▸ Supplied information:
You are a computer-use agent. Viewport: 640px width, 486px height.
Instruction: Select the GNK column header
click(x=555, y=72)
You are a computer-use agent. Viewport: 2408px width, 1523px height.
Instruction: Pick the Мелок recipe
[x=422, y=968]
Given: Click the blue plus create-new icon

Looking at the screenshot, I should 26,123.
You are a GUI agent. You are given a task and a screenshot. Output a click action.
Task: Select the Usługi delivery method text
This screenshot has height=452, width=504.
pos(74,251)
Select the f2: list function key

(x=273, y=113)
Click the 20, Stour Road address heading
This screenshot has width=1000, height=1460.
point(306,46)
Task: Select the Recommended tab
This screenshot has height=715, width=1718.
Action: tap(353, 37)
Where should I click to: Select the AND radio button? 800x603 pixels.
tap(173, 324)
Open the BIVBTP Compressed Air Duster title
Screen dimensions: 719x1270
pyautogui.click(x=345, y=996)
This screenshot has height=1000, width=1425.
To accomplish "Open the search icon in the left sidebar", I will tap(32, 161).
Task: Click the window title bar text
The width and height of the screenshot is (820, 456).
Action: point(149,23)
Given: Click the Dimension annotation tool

▸ What needs to be done: Output the full listing exactly, please.

▸ Answer for the task:
You are a computer-use agent. Viewport: 640px width, 486px height.
Instruction: Select the GNK column header
click(x=555, y=72)
You are a computer-use agent. Viewport: 2408px width, 1523px height.
Instruction: Pick the Мелок recipe
[x=422, y=968]
Given: Click the blue plus create-new icon

Looking at the screenshot, I should 26,123.
You are a GUI agent. You are given a task and a screenshot. Output a click action.
Task: Select the Usługi delivery method text
This screenshot has height=452, width=504.
pos(74,251)
Select the f2: list function key

(x=273, y=113)
Click the 20, Stour Road address heading
This screenshot has width=1000, height=1460.
point(306,46)
Task: Select the Recommended tab
This screenshot has height=715, width=1718.
Action: tap(353, 37)
Where should I click to: Select the AND radio button? 800x603 pixels.
tap(173, 324)
Open the BIVBTP Compressed Air Duster title
Screen dimensions: 719x1270
pyautogui.click(x=345, y=996)
This screenshot has height=1000, width=1425.
To accomplish "Open the search icon in the left sidebar", I will tap(32, 161).
Task: Click the window title bar text
The width and height of the screenshot is (820, 456).
Action: point(149,23)
Given: Click the Dimension annotation tool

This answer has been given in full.